O Governo Federal iniciou o bloqueio do acesso de beneficiários do Bolsa Família e do Benefício de Prestação Continuada (BPC) às plataformas de apostas esportivas. A medida, determinada pelo Ministério da Fazenda, atingiu cerca de 2,8 milhões de pessoas que já possuíam cadastro em sites de bets.
De acordo com dados do governo, esse grupo representa 10,4% dos beneficiários dos dois programas sociais e 11,2% dos 25 milhões de brasileiros que realizaram pelo menos uma aposta ao longo de 2025.
A decisão atende a uma determinação do Supremo Tribunal Federal (STF) e tem como objetivo impedir que recursos provenientes de benefícios sociais sejam utilizados em jogos de azar online.
Com a nova regra, todos os cerca de 27 milhões de beneficiários do Bolsa Família e do BPC estão proibidos de criar contas em plataformas de apostas. Já aqueles que possuíam cadastro tiveram o acesso bloqueado. As empresas do setor deverão realizar verificações em suas bases de usuários a cada 15 dias para identificar e impedir o acesso de beneficiários dos programas.
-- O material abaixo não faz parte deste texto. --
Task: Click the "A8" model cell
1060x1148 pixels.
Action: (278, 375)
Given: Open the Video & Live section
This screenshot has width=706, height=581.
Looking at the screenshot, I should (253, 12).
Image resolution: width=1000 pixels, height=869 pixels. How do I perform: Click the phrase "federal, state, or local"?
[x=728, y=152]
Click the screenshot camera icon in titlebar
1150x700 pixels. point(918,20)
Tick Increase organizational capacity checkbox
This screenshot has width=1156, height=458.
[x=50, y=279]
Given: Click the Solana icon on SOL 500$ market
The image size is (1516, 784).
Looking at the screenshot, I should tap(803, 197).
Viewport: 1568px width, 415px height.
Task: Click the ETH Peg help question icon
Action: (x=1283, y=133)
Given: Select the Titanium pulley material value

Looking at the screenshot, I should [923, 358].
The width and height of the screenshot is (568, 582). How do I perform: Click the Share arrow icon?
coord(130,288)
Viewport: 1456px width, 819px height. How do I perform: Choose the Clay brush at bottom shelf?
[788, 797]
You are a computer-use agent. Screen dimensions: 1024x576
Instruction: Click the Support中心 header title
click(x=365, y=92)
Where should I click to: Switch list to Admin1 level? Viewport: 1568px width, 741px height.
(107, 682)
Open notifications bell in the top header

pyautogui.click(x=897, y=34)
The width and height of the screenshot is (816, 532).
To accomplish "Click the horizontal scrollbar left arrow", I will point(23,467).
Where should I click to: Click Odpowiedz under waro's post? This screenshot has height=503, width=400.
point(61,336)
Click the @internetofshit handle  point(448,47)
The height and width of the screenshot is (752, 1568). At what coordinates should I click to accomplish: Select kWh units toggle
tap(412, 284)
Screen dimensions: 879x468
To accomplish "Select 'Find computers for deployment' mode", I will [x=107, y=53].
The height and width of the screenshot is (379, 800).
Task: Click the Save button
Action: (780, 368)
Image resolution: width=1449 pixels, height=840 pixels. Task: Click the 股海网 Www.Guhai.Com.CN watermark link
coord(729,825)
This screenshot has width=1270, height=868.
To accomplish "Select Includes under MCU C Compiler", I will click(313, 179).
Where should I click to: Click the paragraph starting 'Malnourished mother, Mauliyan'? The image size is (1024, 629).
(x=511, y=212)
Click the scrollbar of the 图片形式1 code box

Novas regras para publicidade das bets
Além da restrição aos beneficiários, o Ministério da Fazenda anunciou um novo conjunto de normas para endurecer a regulamentação das apostas esportivas no país. As medidas entram em vigor em 17 de julho.
Entre as mudanças, passa a ser obrigatória a exibição de alertas de risco em todas as campanhas publicitárias das plataformas. As propagandas deverão conter uma das seguintes mensagens:
- "Ministério da Fazenda adverte: apostar faz você perder dinheiro";
- "Ministério da Fazenda adverte: apostar pode causar dependência";
- "Ministério da Fazenda adverte: aposta não é investimento".
O governo também proibiu estratégias consideradas capazes de estimular o jogo excessivo. Estão vetadas propagandas que criem sensação de urgência para apostar, apresentem as bets como forma de renda ou investimento, divulguem históricos de ganhos para atrair novos usuários ou utilizem comentaristas esportivos para incentivar apostas durante transmissões.
Segundo o Ministério da Fazenda, as empresas que descumprirem as novas regras estarão sujeitas a sanções administrativas e penalidades previstas na regulamentação do setor.